# House Robber

## 1: U-nderstand

Understand what the interviewer is asking for by using test cases and questions about the problem.

• Established a set (2-3) of test cases to verify their own solution later.
• Established a set (1-2) of edge cases to verify their solution handles complexities.
• Have fully understood the problem and have no clarifying questions.
• Have you verified any Time/Space Constraints for this problem?
• Can you rob all the houses on the street?
• They can rob any of the houses on the street...if there were no alarms in the houses.
• Is there a greedy way of making choices in which the overall profit is maximized?
• There is no greedy way of deciding if the robber should rob a house or not.
• Can a robber come back and rob the same house they rejected?
• Technically, a robber can come back and rob a house that they previously rejected. However, since we are trying all options, we will not go back and rob an unrobbed house since that scenario will be covered in a different recursive path.
``````EXAMPLE CASE
Input: nums = [1,2,3,1]
Output: 4

Input: nums = [2,7,9,3,1]
Output: 12``````

## 2: M-atch

Match what this problem looks like to known categories of problems, e.g. Linked List or Dynamic Programming, and strategies or patterns in those categories.

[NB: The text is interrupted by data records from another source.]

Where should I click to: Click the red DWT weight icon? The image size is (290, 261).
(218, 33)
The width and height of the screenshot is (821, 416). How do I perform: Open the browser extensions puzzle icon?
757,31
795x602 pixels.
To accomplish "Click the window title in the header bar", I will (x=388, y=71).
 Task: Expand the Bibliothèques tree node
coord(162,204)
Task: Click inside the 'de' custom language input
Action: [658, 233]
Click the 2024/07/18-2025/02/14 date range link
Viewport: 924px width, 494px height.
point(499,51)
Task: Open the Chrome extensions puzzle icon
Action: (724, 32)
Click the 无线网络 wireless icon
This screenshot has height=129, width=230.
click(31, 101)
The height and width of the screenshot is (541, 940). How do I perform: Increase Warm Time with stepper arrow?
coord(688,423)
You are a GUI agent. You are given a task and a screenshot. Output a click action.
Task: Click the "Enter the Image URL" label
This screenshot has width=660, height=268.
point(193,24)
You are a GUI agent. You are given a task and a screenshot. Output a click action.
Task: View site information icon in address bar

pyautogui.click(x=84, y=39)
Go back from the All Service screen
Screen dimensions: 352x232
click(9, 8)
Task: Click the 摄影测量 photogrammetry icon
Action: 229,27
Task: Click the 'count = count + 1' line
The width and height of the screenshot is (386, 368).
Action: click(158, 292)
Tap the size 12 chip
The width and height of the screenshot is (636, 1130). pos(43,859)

The dynamic programming approach can be used here. Every DP solution has a table that we populate starting with the base case or the simplest of cases for which we already know the answer. E.g. for our problem, we know that in the absence of houses, the robber will make 0 profit. Similarly, if there is just one house left to rob, the robber will rob that house, and that will be the maximum profit.

## 3: P-lan

Plan the solution with appropriate visualizations and pseudocode.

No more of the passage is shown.